IMG01280-20141018-1026
Simposium Forum Rektor Indonesia tentang ‘Mempertegas Komitmen dan Kepentingan Nasional Menyongsong Masyarakat Ekonomi Asean 2015’, di Universitas Sebelas Maret (UNS), Sabtu (18/10)

Solo – Masyarakat Ekonomi Asean (MEA) 2015 telah berada di depan mata harus menjadi perhatian semua pihak, bukan hanya pemerintah. Semua pemangku kepentingan baik pusat maupun daerah menjadi penting untuk menyiapkan langkah-langkah. Termasuk perguruan tinggi perlu melakukan penguatan.

“Perguruan tinggi juga perlu melakukan penguatan-penguatan kelembagaannya,” tandas Ketua Umum Asosiasi Perguruan Tinggi Swasta Indonesia (APTISI), Edy Suandi Hamid dalam Simposium Forum Rektor Indonesia tentang ‘Mempertegas Komitmen dan Kepentingan Nasional Menyongsong Masyarakat Ekonomi Asean 2015’, di Universitas Sebelas Maret (UNS), Sabtu (18/10).
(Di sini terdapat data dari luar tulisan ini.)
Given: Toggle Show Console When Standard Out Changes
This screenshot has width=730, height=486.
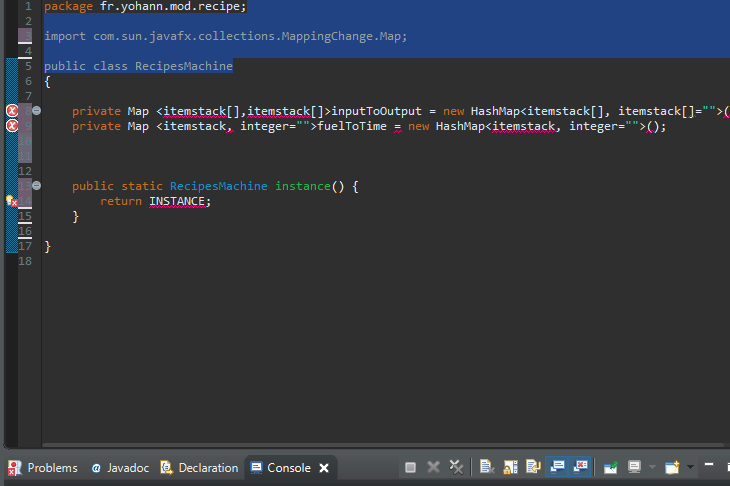Looking at the screenshot, I should pyautogui.click(x=557, y=467).
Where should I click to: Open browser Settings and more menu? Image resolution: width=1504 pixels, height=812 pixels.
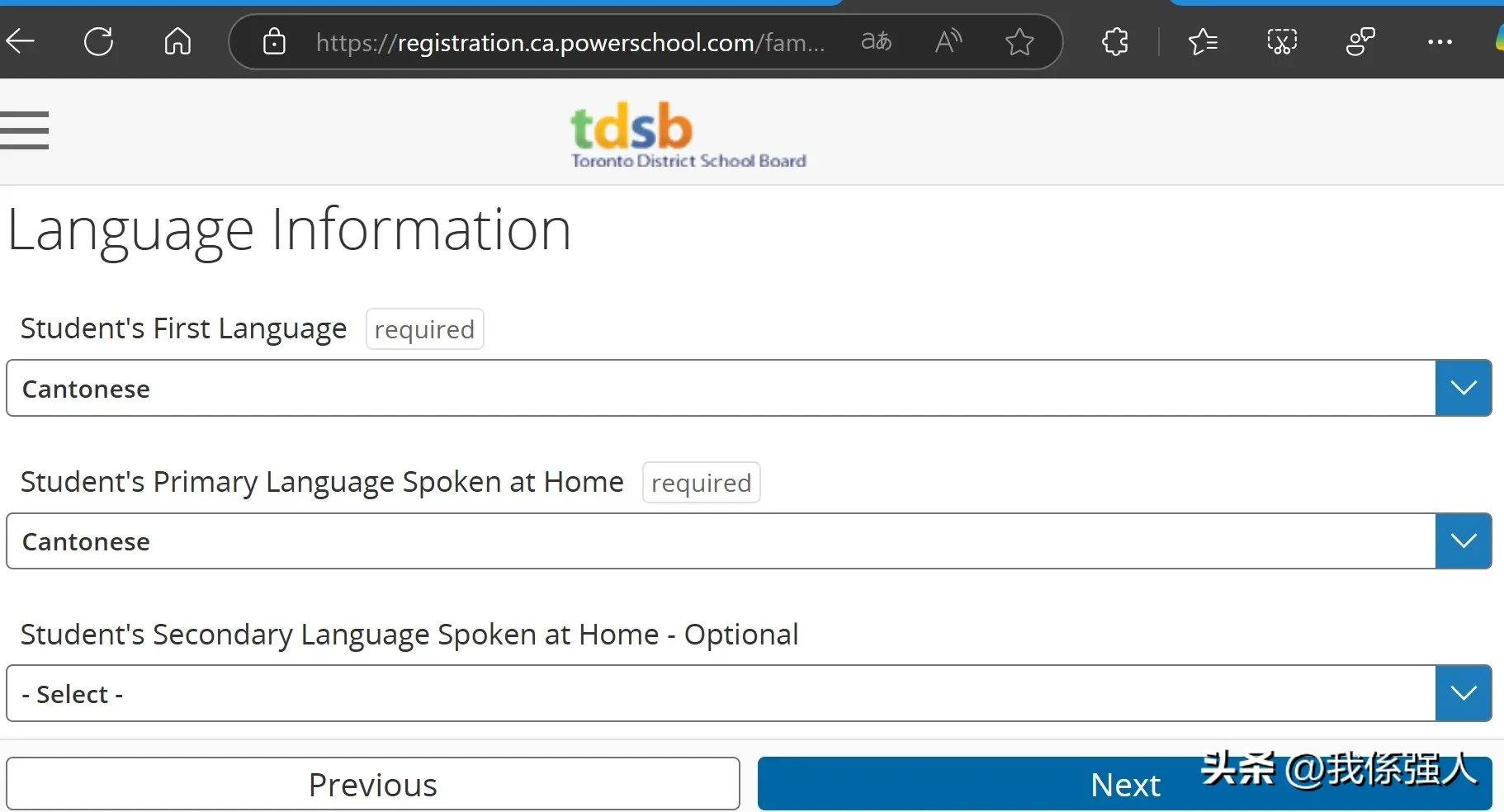click(1440, 41)
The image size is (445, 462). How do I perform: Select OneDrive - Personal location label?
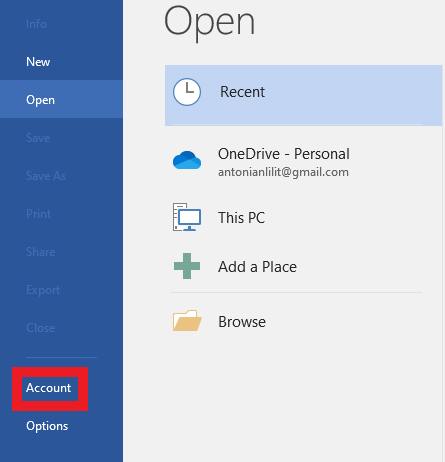pyautogui.click(x=284, y=154)
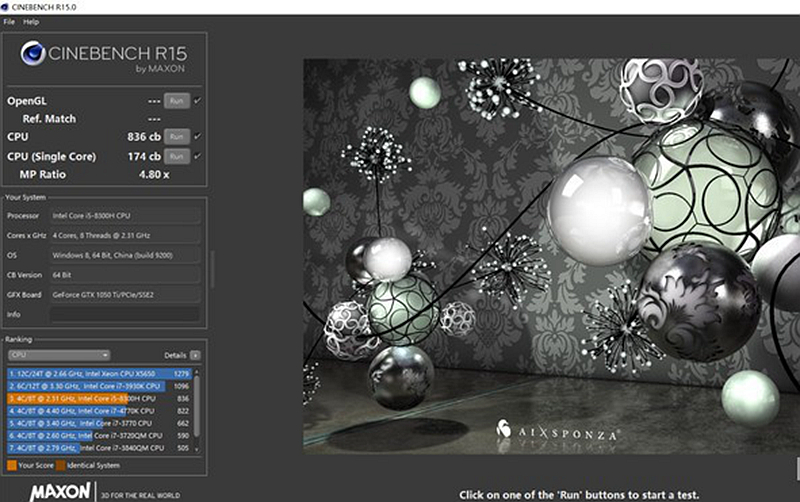Open the Help menu
Image resolution: width=800 pixels, height=502 pixels.
pyautogui.click(x=31, y=21)
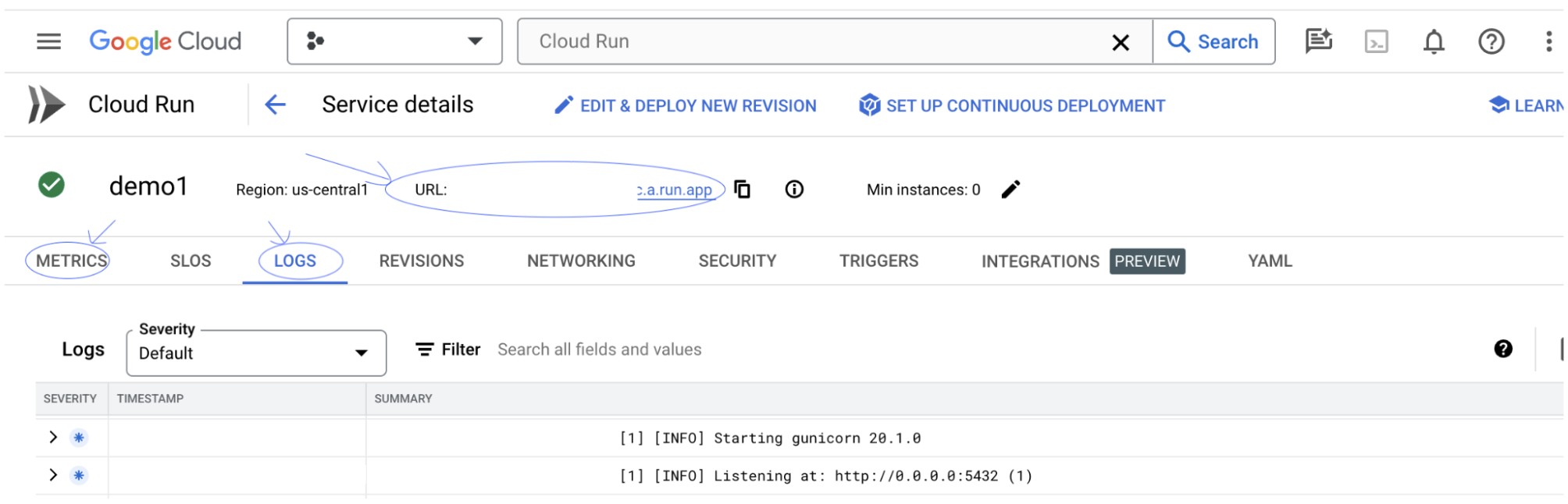Open the run.app service URL link
The height and width of the screenshot is (504, 1568).
pos(675,190)
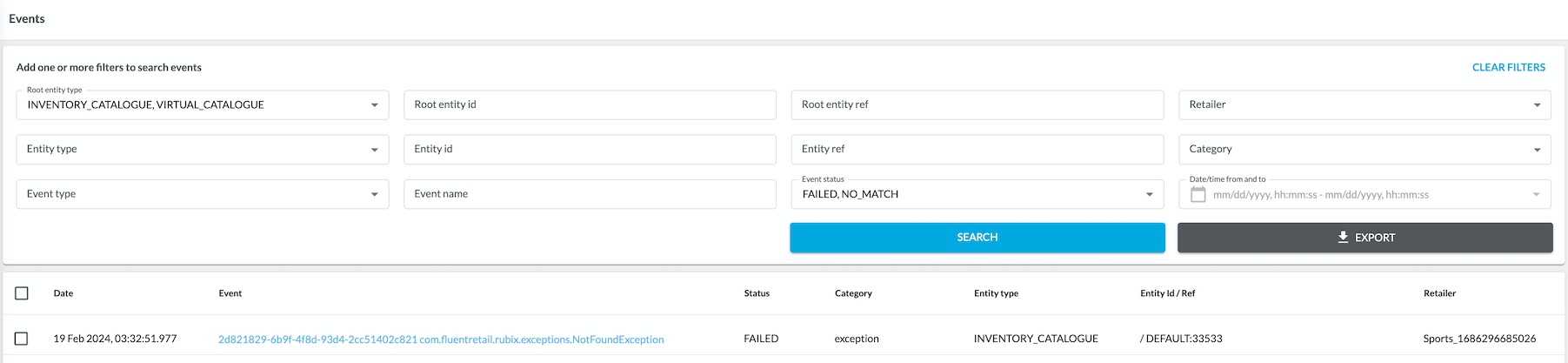The height and width of the screenshot is (363, 1568).
Task: Click into the Entity id field
Action: click(590, 150)
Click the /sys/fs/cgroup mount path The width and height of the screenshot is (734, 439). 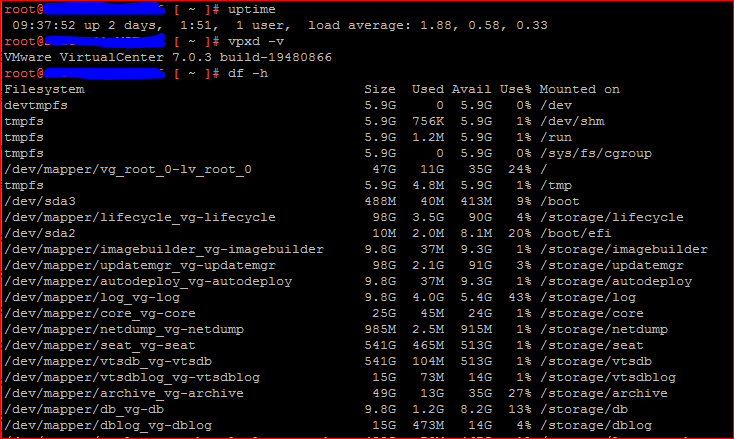(595, 153)
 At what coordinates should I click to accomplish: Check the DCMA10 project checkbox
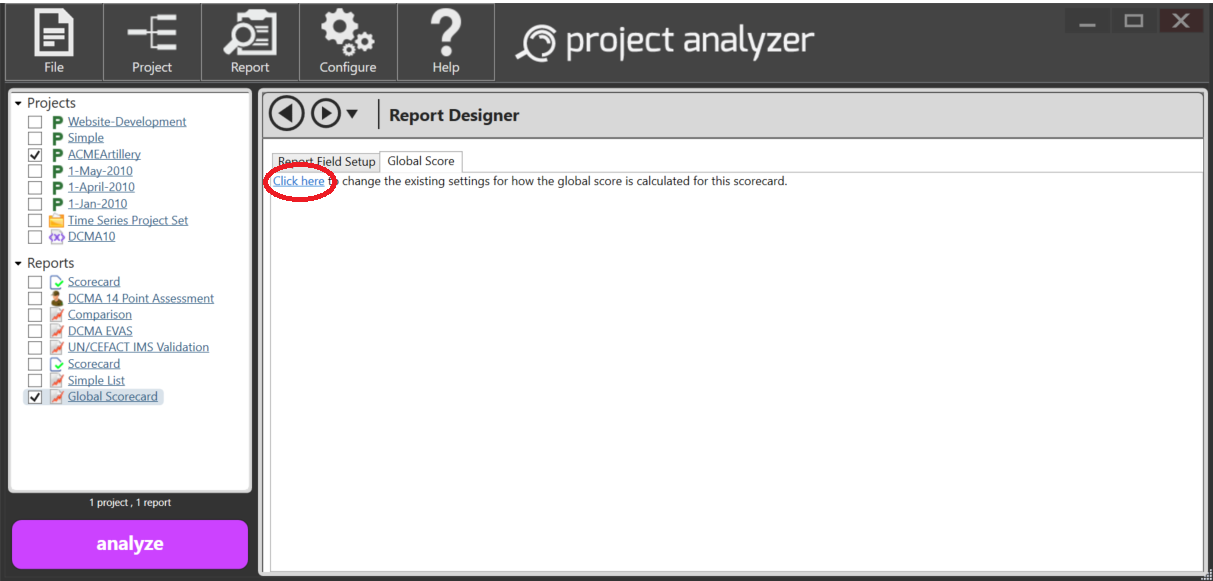(36, 238)
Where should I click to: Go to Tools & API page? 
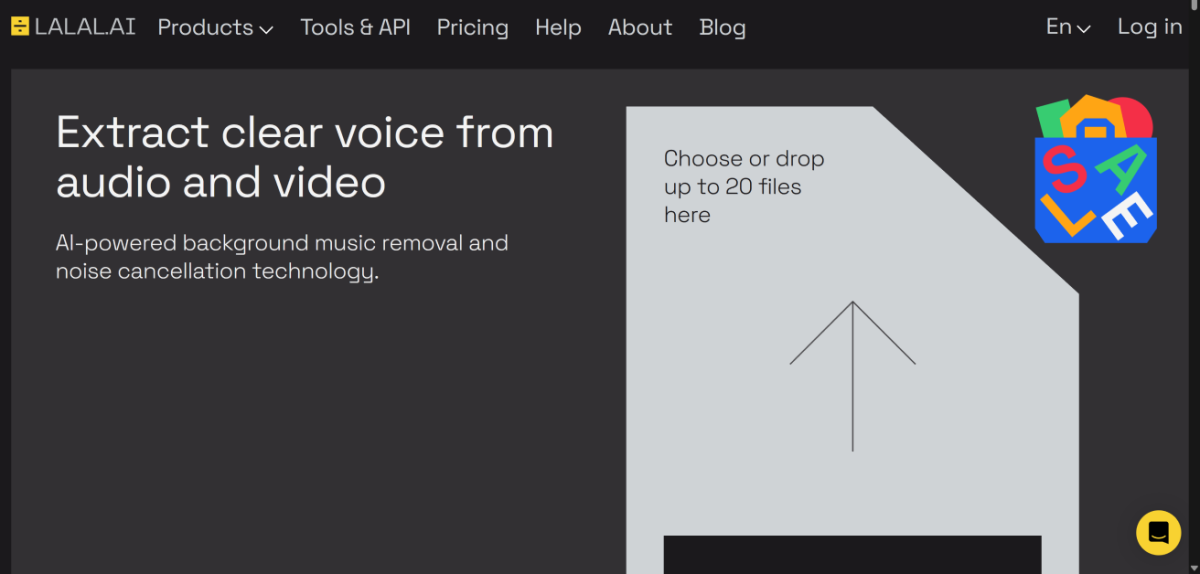(355, 27)
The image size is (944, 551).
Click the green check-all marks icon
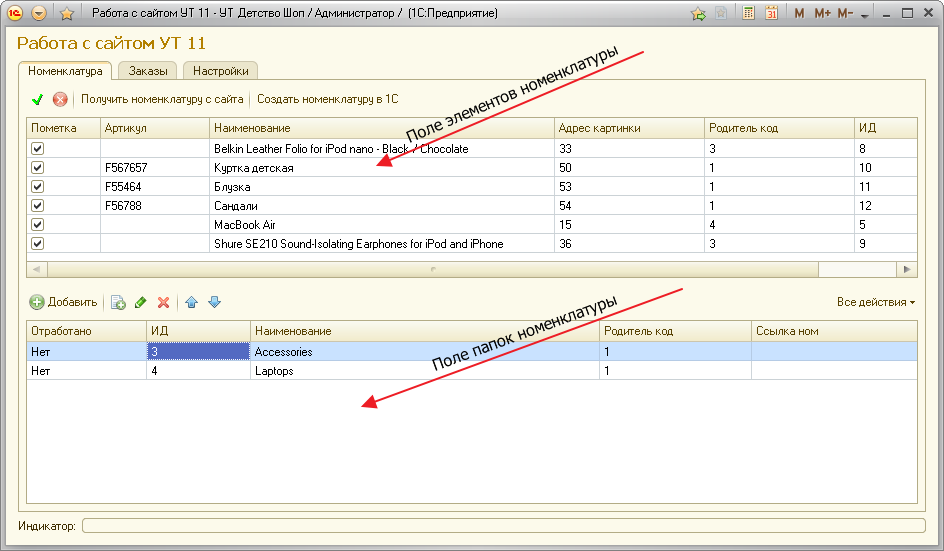coord(37,99)
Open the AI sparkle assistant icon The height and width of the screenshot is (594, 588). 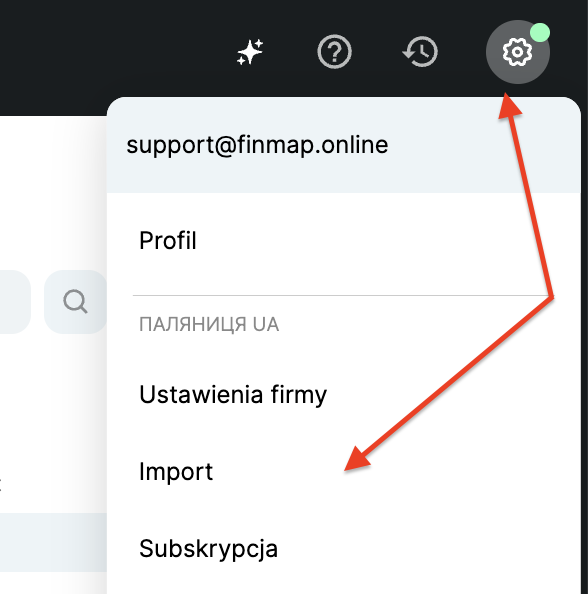coord(250,52)
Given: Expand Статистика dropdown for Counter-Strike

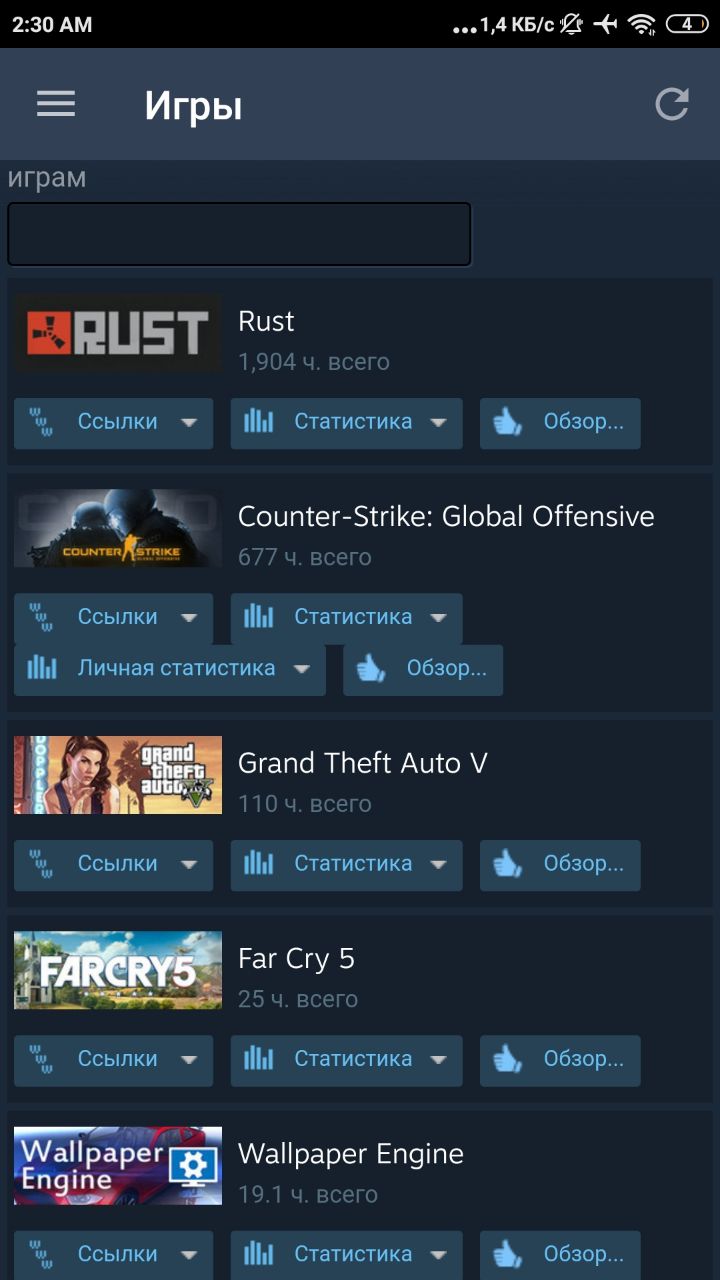Looking at the screenshot, I should click(x=438, y=618).
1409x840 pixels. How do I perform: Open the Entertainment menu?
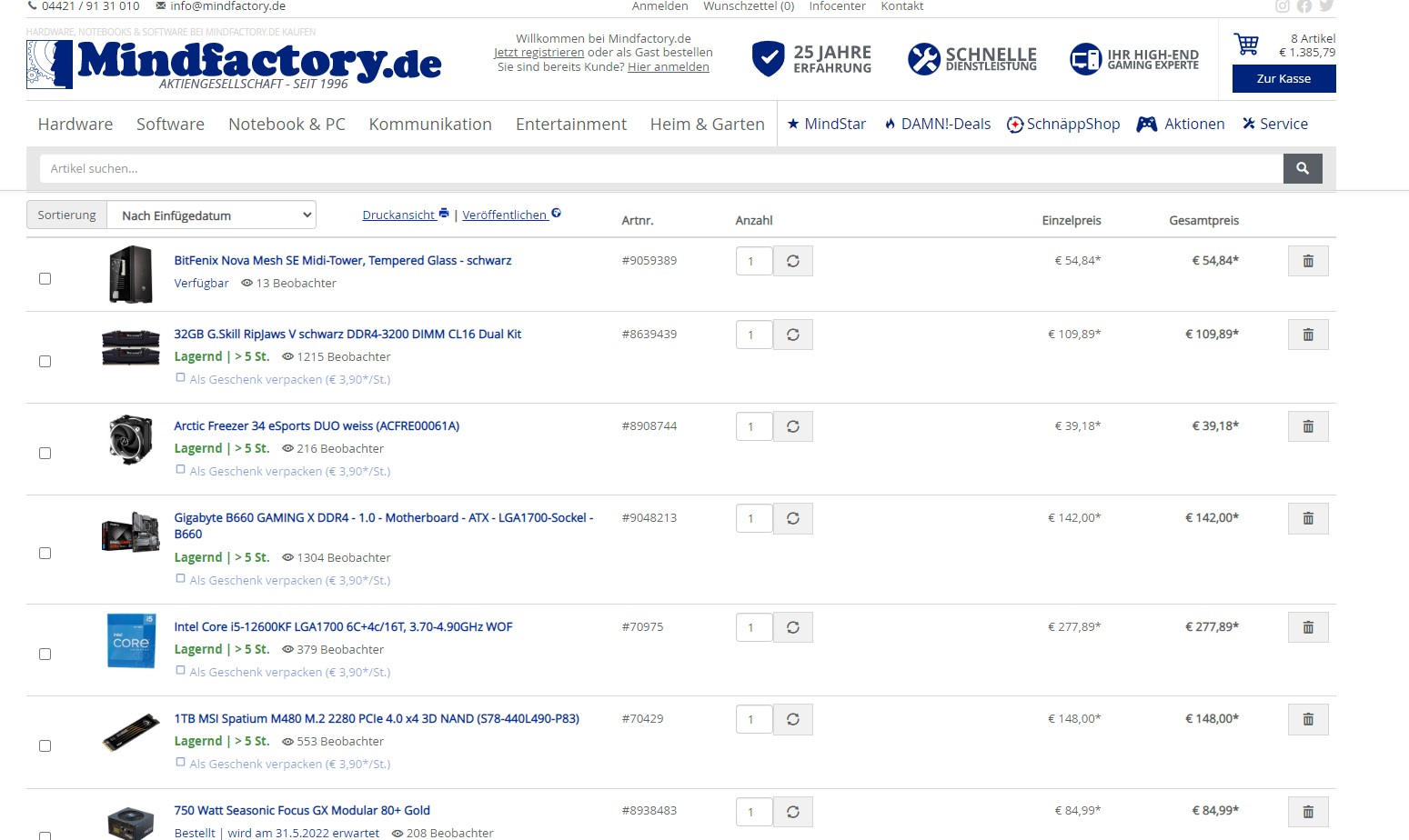click(x=570, y=124)
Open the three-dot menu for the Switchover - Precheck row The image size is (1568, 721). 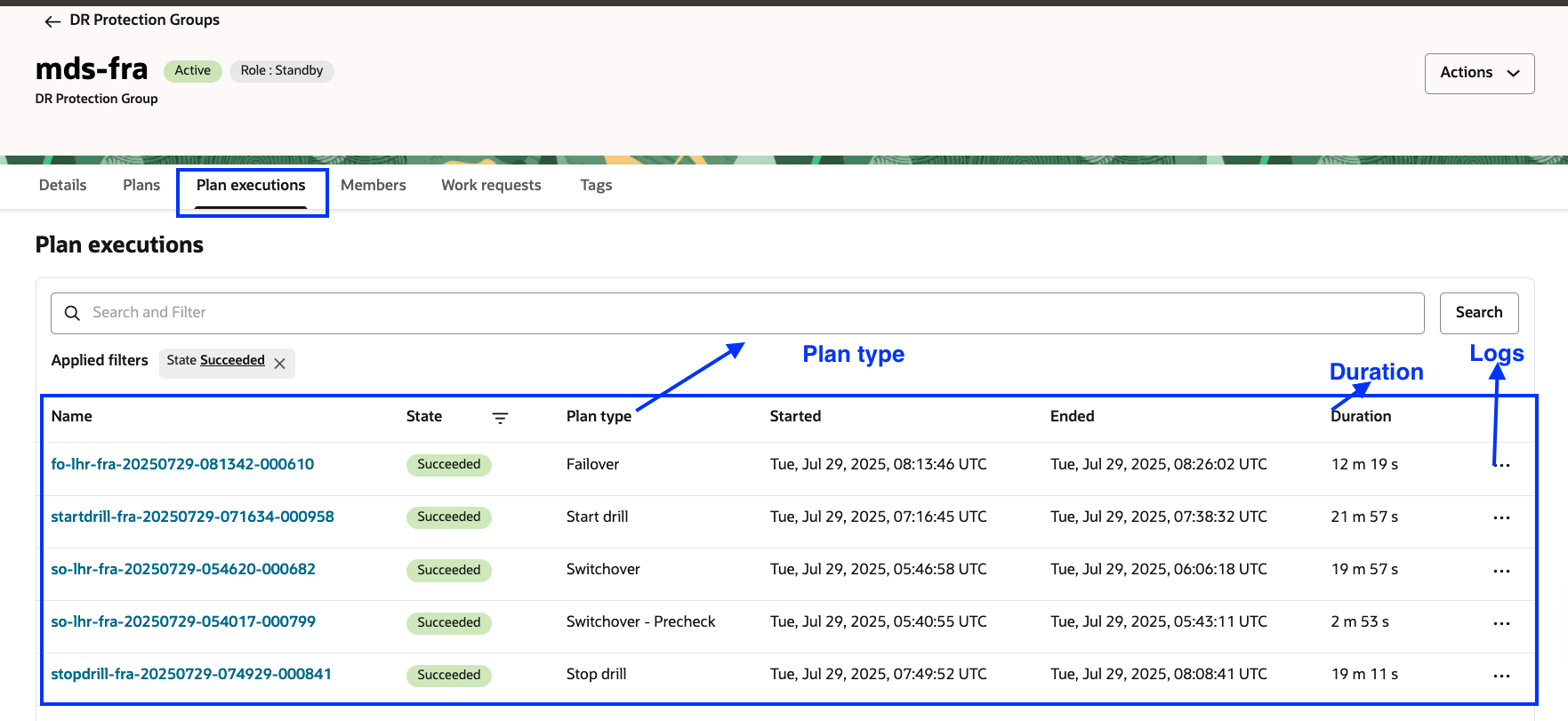(x=1501, y=623)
Ini bukan saja untuk menghadapi persaingan kelembagaan dengan perguruan tinggi Asean, kata Edy, melainkan juga untuk mempersiapkan lulusannya betul-betul memiliki kompetensi tersertifikasi. Sehingga bisa bersaing dengan lulusan perguruan tinggi Asean lainnya.

Edy mengingatkan, kian dekatnya waktu dan masih banyaknya masyarakat belum mengetahui pasar bebas, tentunya menjadi penting bagi pemerintah baru untuk mengambil langkah menghadapi MEA.

“Langkah yang dilakukan bukan sekedar sosialisasi, namun lebih diharapkan untuk memetakan persoalan yang menyebabkan rendahnya daya saing dan langkah antisipatif mengatasinya,” jelas rektor Universitas Islam Indonesia itu.